Thanks so much for your feedback! There’s definitely literature describing the discrepancy between studies. For a very recent example, this manuscript describes how different analysis workflows using the same fMRI dataset affect the results. That’s definitely where preregistering studies and sharing software/code would really help standardize analysis. Resources like OpenNeuro and NeuroVault are steps in that direction, and it seems like they’re catching on.
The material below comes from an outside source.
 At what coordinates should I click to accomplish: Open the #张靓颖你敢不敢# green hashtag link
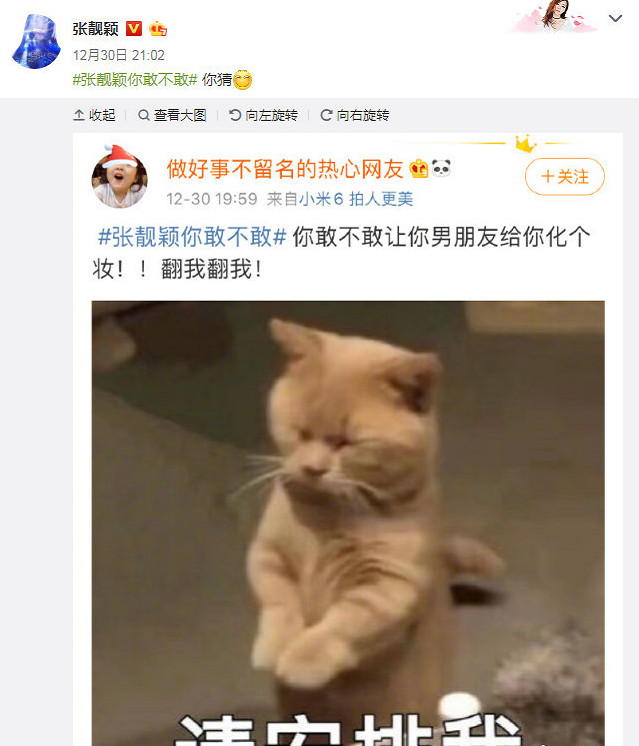pyautogui.click(x=135, y=79)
I find the idea of different depression subtypes interesting since it could be a neat way to explain all that heterogeneity. I’m not sure how often–if ever–this done in practice in the clinic, especially since these results need further validation. The findings related to socioeconomic status aren’t surprising, but screening for socioeconomic status could further limit access to treatment options. As it is, we already know–at least in the U.S.–that clinical trials are not representative enough.

Dori Grijseels


University of Sussex

This great piece makes a really important point about using AI in healthcare, and especially in this specific case of depression. We often think of AI as a magic tool that can do anything, but in the end, it needs to be trained by people, so it is only ever as good as the people that make and train the AI. Just by using an algorithm instead of judgements by specialist, doesn’t necessarily make the diagnosis less subjective. I think this article is a must-read for anyone interested in AI, and especially its applications to healthcare, thanks for a great piece! 

Kelsey Lucas

Physiology, Marine Biology, and Ecology

University of Michigan

As a depression sufferer who has bounced between treatments, I’m intrigued by the idea of using machine learning to improve the diagnostic process. I expected that there would be a lot of complexity here just because symptoms are so diverse and any stats modeling approach has pitfalls. But, I was surprised to see how much more complicated this particular challenge is - not only are there biological and methodological issues, but the intersectionality you’ve covered at the end is a major barrier for success. And, it’s a great example of why we need diversity in science; we need voices from groups typically underserved by science, medicine, etc. to address these problems. We’ll need a multi-disciplinary, multi-faceted approach that addresses science as well as economics, etc, to get to a successful, automated diagnostic system, and I’d be curious to learn more about partnerships that do this. 

David Baranger


University of Pittsburgh

This is an awesome piece! I 100% agree with concerns about the reproducibility of results. One thing to add, it’s pretty well-established that the performance of these AI methods decreases with larger samples. A small sample might pick up on what looks like signal, but is actually noise, while larger samples typically show the ability of AI to predict depression is still abysmally low. Without direct replication, it’s impossible to tell how well any of them truly perform. Which is where your excellent comments on the issues of software/data availability, and the degree to which researchers are willing to share their methods, come in. If the entire point of this research is to improve diagnosis and treatment, what benefit is there to methods that can’t be reproduced or used by others?

Marnie Willman


University of Manitoba Bannatyne and National Microbiology Laboratory

I always find it funny that if we don’t understand something fully, the first solution brought to the table is often “well, let’s get a machine to do it”. While AI is a wonderful technology, it has to be told exactly what to do, and machine learning (as designed by humans) is far from perfect. Depression is a complex, little understood disorder with a lot of factors playing into effect, many of which we still don’t know. I think you raise some very good points about replicability, and the abilities of this technology to actually function as a clinical or diagnostic tool. Very eloquently said, and certainly a conversation researchers and engineers are going to have to keep having until we get it right.